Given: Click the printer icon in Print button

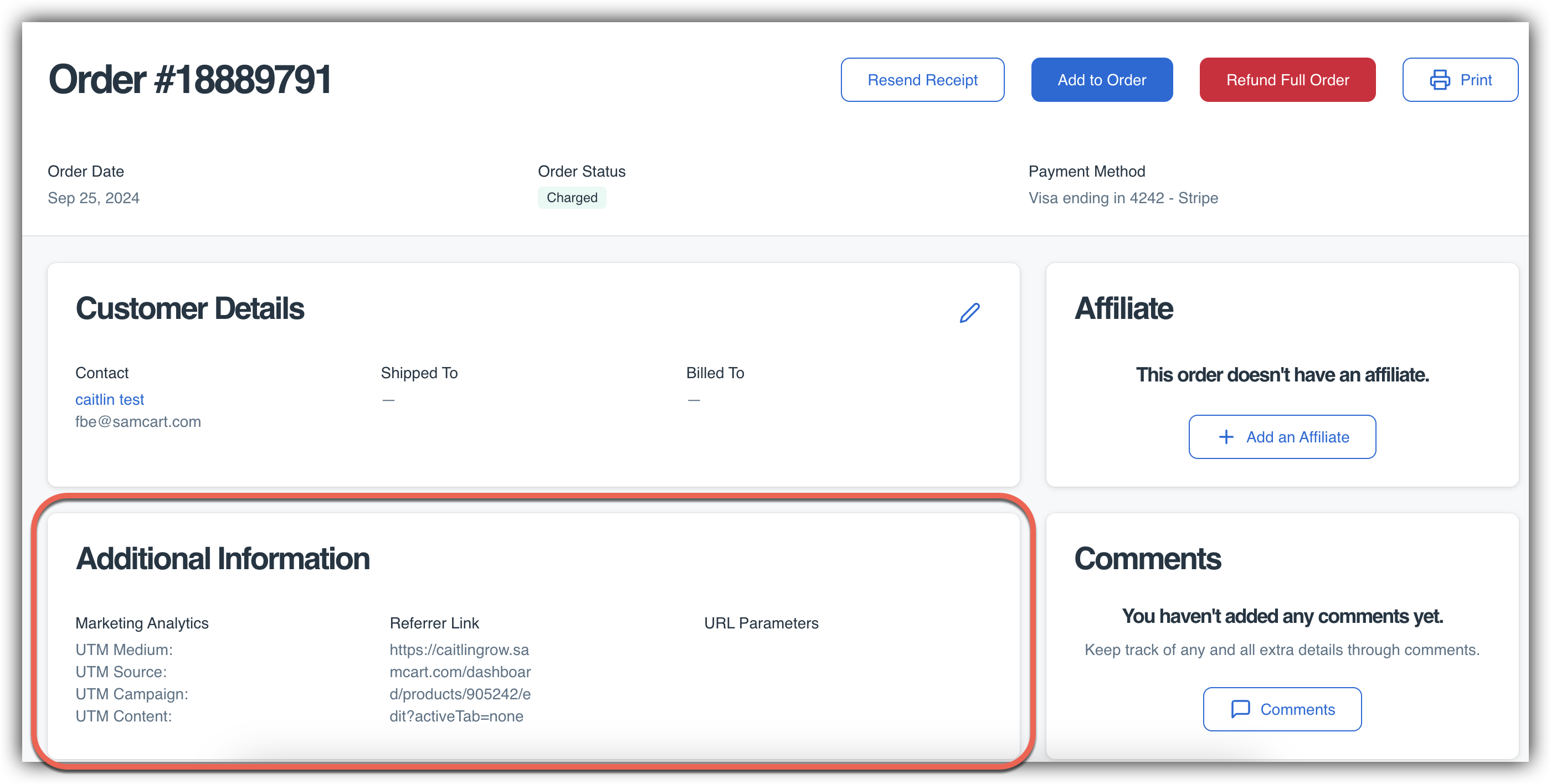Looking at the screenshot, I should (x=1440, y=80).
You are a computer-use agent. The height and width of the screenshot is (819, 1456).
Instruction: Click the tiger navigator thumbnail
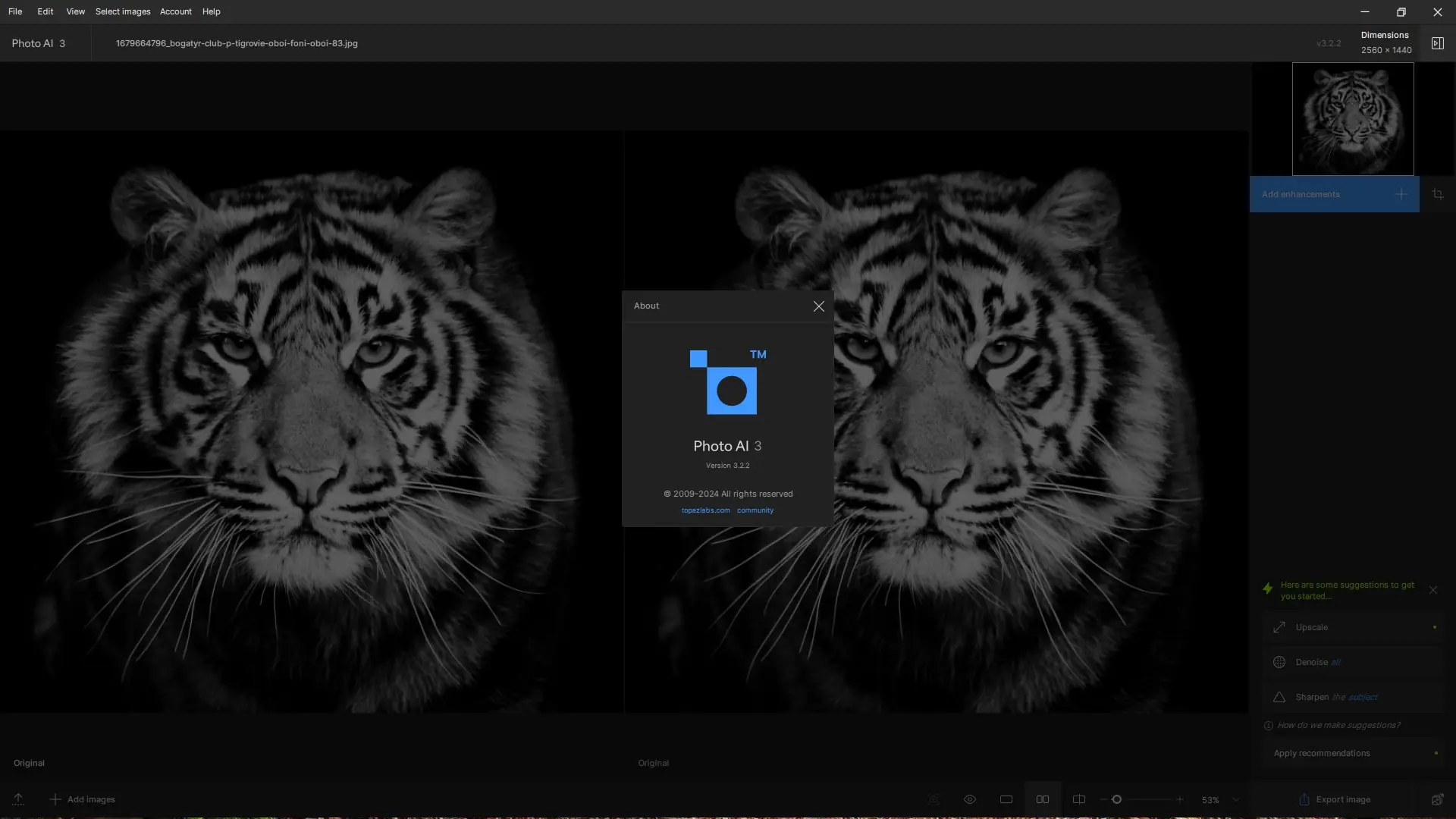1352,119
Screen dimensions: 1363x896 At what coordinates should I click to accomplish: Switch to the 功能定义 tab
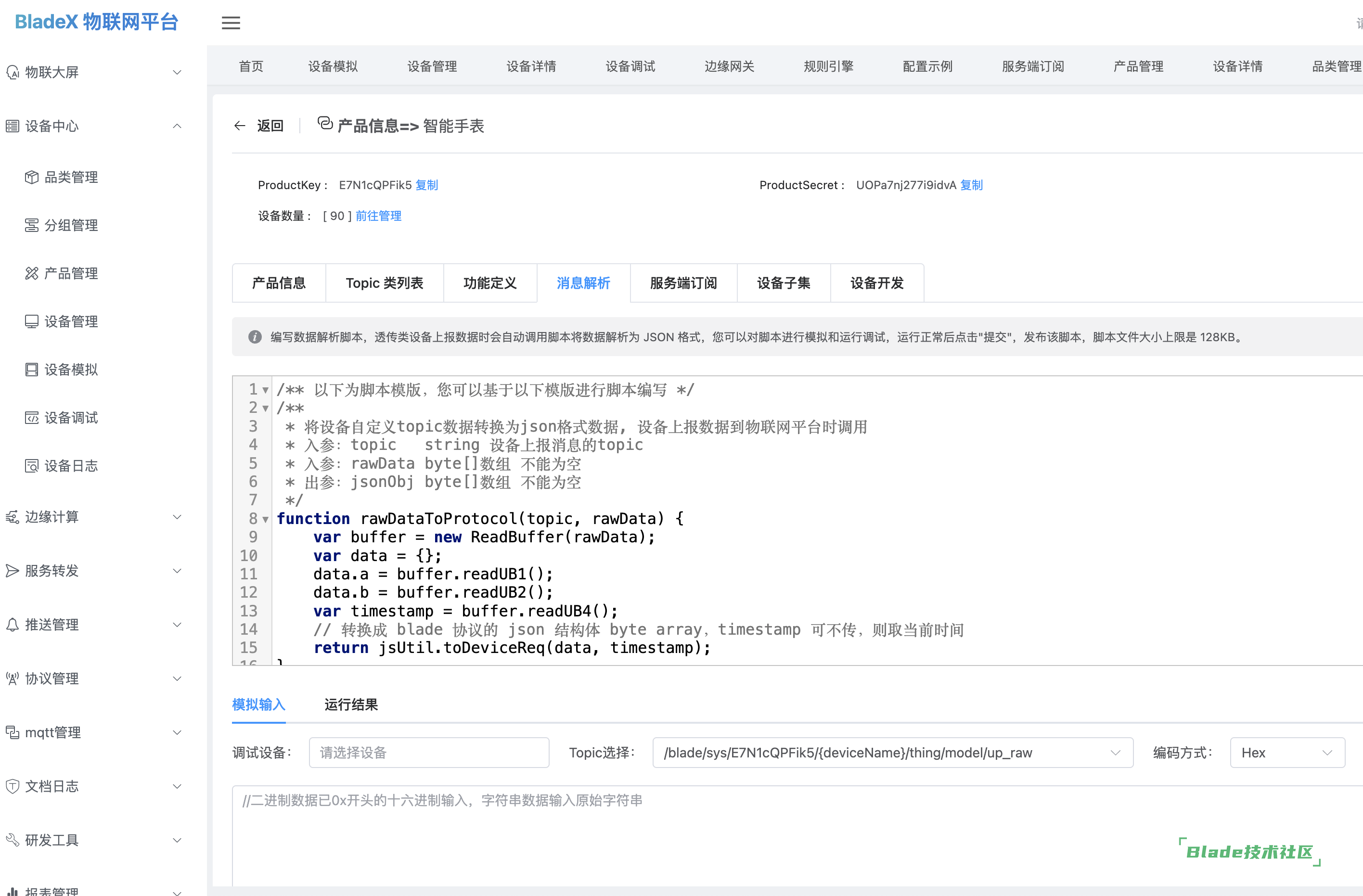point(489,283)
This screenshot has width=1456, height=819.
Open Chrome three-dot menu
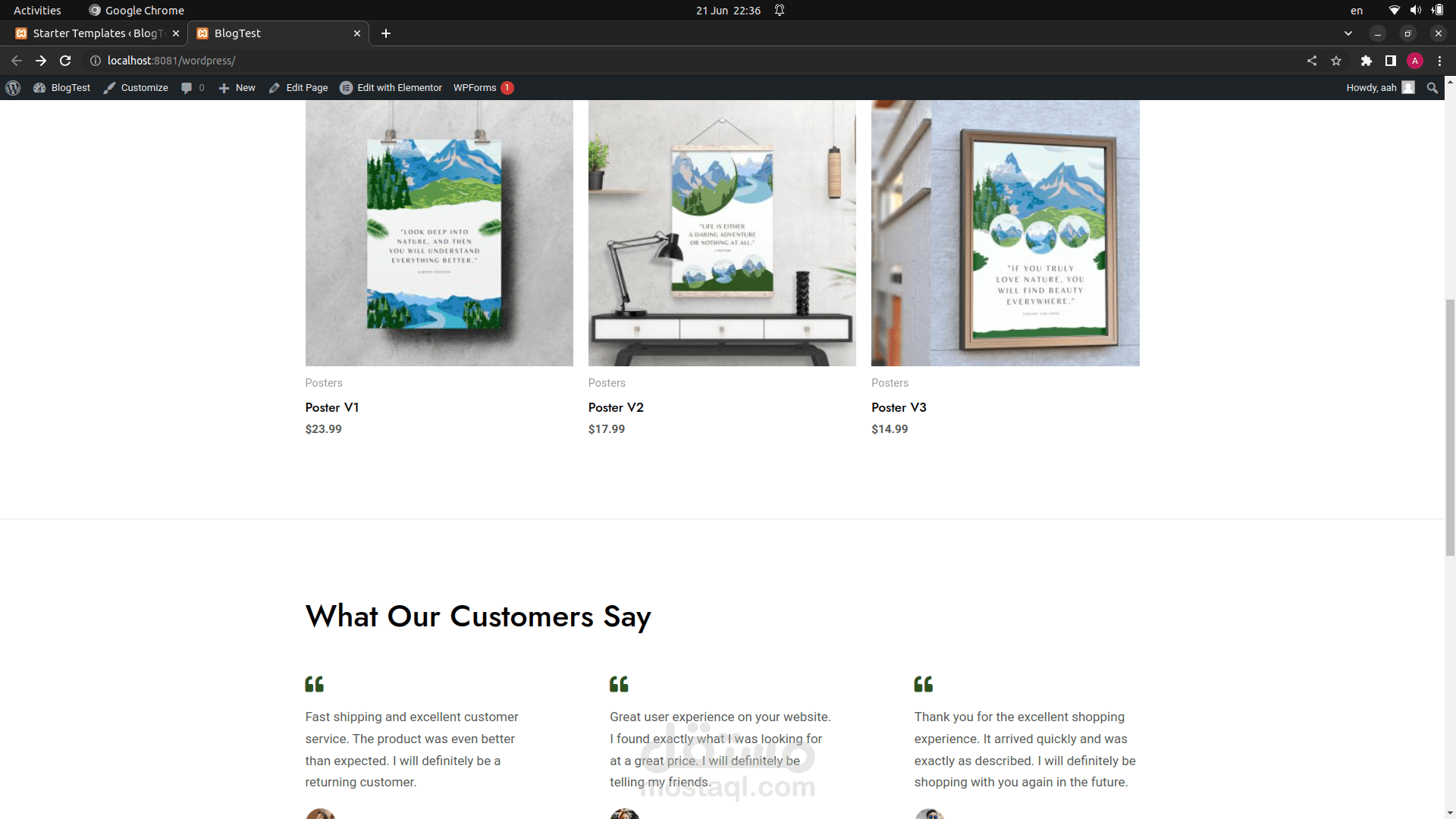click(1439, 61)
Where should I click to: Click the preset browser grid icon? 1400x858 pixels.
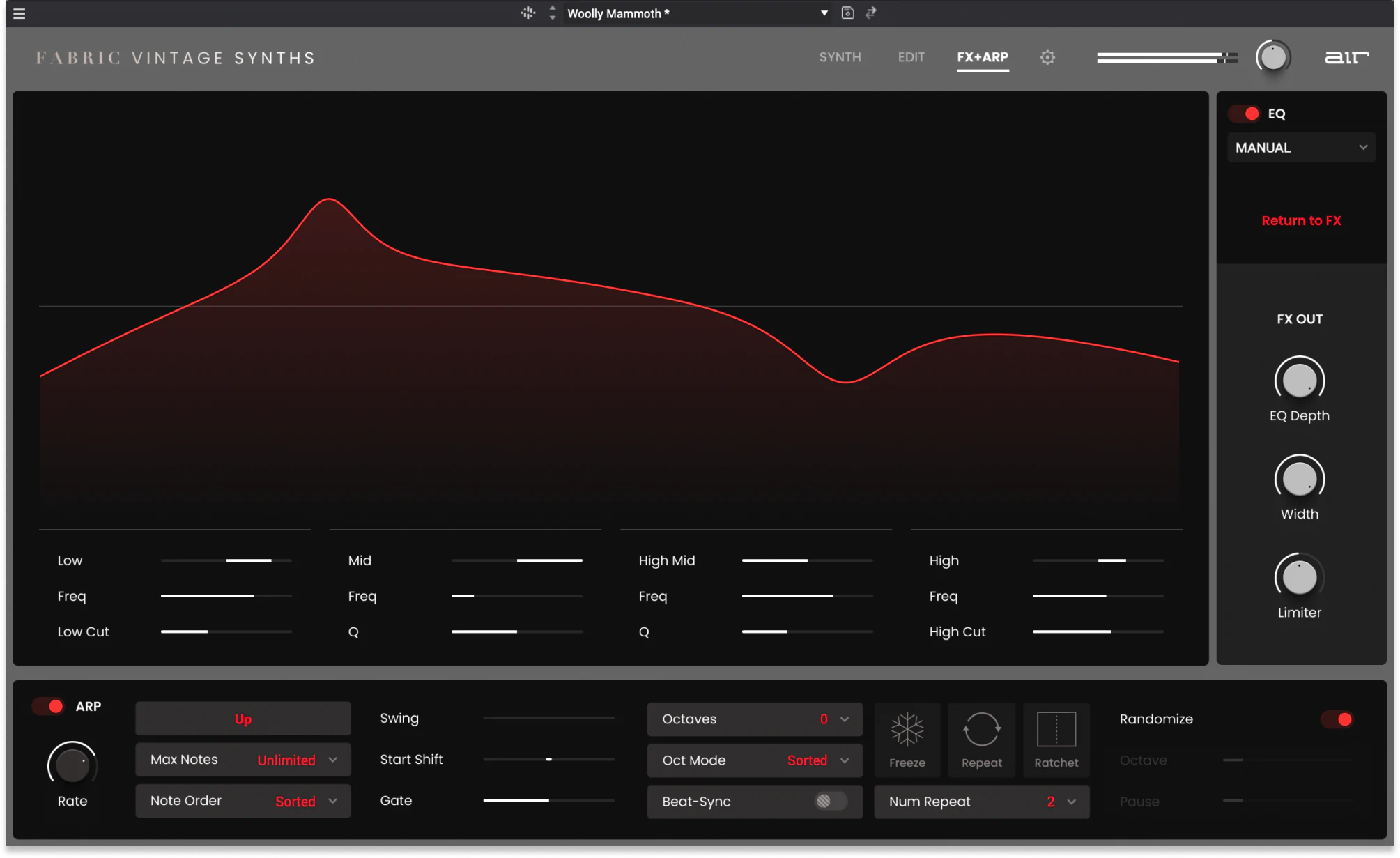pyautogui.click(x=528, y=13)
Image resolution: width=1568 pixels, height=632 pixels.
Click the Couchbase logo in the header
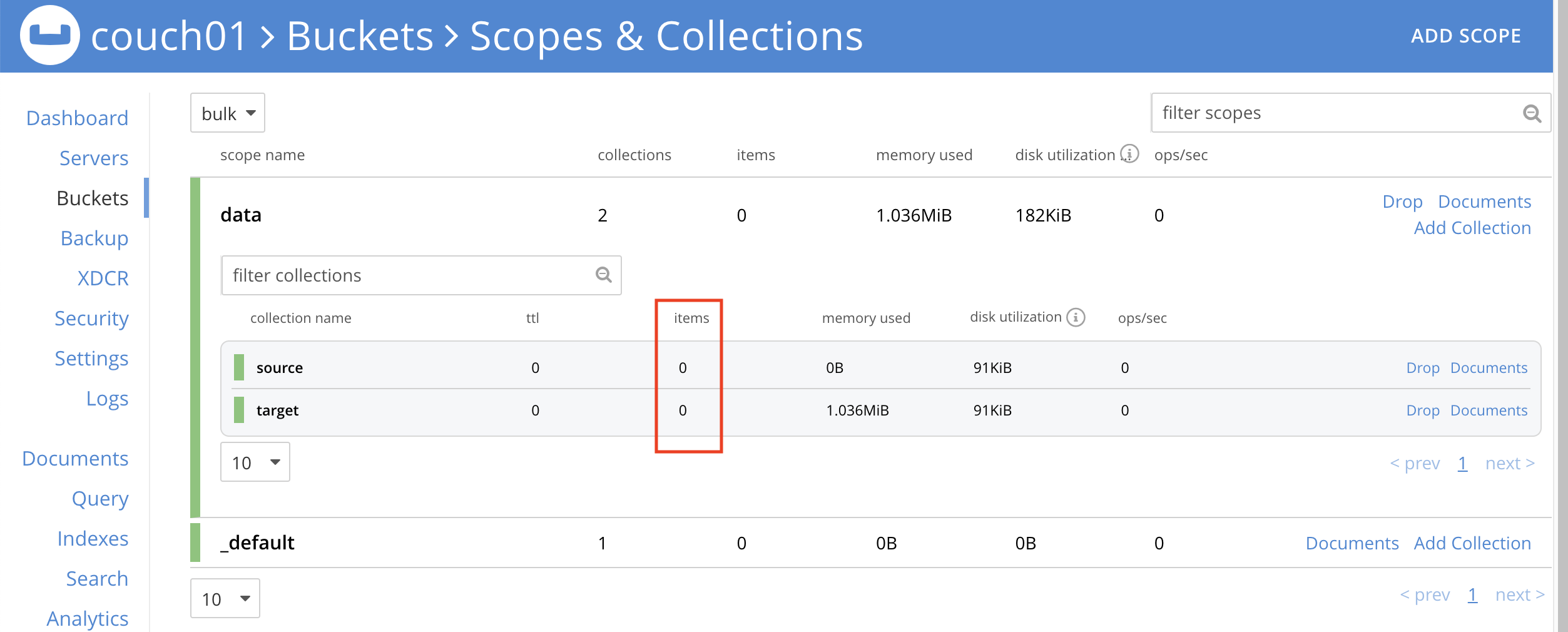click(x=50, y=36)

-------------------------

[ACTION ITEM] Say how many lines of the data include the word "height". Respond with the number alone.

[RESPONSE BOX] 3